Selain dari penonton, Wiwi dan rekan juga mendapat sambutan dari pejabat setempat dalam setiap pertandingan. Mereka juga selalu diundang dalam jamuan makan malam usai pertandingan. Para istri pejabat juga memberi apresiasi positif bagi para pemain.
5. Tetap Rapi dan Wangi
Meski melakukan aktivitas laki-laki, Wiwi tak mau tim Putri Priangan kehilangan identitasnya sebagai wanita. Sebagai orang yang dituakan oleh rekan-rekan setimnya, Wiwi selalu mengingatkan agar mereka selalu menjaga sisi kewanitaan.
Para pemain bahkan selalu diminta menjaga penampilan, meski berada di dalam lapangan. Mereka bahkan tetap diminta untuk berdandan meski akan melakukan kegiatan yang menimbulkan keringat. Karena istri-istri pejabat kerap bersalaman dan memeluk mereka usai pertandingan, mereka pun diminta untuk tak lupa memakai pewangi.

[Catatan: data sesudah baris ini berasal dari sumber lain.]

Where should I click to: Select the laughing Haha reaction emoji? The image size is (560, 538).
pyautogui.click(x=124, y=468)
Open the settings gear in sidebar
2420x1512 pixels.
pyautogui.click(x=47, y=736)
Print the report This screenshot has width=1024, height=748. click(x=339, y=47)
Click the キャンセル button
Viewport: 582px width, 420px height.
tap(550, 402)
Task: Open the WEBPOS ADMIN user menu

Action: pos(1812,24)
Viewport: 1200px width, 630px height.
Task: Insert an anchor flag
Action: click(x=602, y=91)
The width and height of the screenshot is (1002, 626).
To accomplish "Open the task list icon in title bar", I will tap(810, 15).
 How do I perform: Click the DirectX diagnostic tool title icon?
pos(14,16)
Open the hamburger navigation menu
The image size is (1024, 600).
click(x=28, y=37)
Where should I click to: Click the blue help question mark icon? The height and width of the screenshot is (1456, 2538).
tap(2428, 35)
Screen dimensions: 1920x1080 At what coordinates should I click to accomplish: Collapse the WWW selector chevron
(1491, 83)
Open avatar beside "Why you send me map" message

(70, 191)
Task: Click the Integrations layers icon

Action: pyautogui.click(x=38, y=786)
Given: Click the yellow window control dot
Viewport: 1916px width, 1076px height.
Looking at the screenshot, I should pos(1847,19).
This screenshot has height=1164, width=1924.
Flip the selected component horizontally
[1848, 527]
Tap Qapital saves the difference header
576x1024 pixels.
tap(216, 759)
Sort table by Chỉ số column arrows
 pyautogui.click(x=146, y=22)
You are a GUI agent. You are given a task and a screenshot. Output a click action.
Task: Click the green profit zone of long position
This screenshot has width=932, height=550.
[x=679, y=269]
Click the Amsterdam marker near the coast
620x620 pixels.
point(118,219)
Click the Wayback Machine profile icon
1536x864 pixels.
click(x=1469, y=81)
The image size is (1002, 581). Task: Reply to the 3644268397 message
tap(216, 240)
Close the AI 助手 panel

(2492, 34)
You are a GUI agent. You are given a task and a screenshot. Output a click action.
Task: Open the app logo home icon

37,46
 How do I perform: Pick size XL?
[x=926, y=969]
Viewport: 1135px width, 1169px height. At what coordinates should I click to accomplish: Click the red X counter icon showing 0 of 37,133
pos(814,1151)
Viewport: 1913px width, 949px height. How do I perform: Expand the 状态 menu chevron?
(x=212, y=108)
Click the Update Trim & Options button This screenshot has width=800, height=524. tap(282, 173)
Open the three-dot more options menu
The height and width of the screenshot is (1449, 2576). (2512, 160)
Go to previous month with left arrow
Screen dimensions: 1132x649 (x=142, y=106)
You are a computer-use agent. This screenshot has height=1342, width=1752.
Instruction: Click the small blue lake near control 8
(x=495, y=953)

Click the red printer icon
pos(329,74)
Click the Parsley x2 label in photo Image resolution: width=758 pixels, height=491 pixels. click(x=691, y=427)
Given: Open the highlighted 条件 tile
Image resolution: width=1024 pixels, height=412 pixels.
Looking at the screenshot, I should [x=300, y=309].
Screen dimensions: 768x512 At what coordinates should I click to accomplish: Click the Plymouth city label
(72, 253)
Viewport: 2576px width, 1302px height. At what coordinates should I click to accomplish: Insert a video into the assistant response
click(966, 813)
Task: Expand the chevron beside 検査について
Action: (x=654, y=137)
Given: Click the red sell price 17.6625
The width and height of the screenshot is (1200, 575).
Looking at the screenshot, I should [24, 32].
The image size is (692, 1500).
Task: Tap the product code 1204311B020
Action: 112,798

"Kalau main, rambut harus diiket, biar rapi. Pakai lipstik, pakai pewangi, karena ibu-ibu pejabat suka menyalami kita setelah pertandingan. Tapi nggak usah pakai bedak, karena kan nanti keringetan," tutur Wiwi.
6. Menjaga Kebaya
Selain di dalam lapangan, penampilan di luar lapangan juga jadi perhatian. Tim Putri Priangan selalu membawa kebaya, sebagai pakaian ganti yang akan digunakan dalam jamuan makan malam. Wiwi yang berpengalaman bekerja di salon, dengan sukarela menjadi penata rambut setiap pemain.
Saat memeriahkan hari kemerdekaan Singapura, Wiwi dan kawan-kawan juga tak lupa membawa kebaya. Uniknya, setelah tampil di lapangan hijau, ada acara hiburan berupa tarik tambang.
Tim Putri Priangan yang tak melakukan persiapan, juga diminta turun untuk mengikuti lomba tarik tambang. Hebatnya, dengan memakai kebaya, mereka adu tarik tambang, dan berhasil menjadi pemenang.
"Kita memang bukan cuma ingin menonjolkan permainan, tapi kita ingin menunjukkan bahwa kita bisa, perempuan Indonesia yang dulu dibilang lemah," kata Wiwi.
"Nanti kalau sudah jadi jagoan, kuat, kita tidak melupakan kewanitaan kita," ucapnya menegaskan.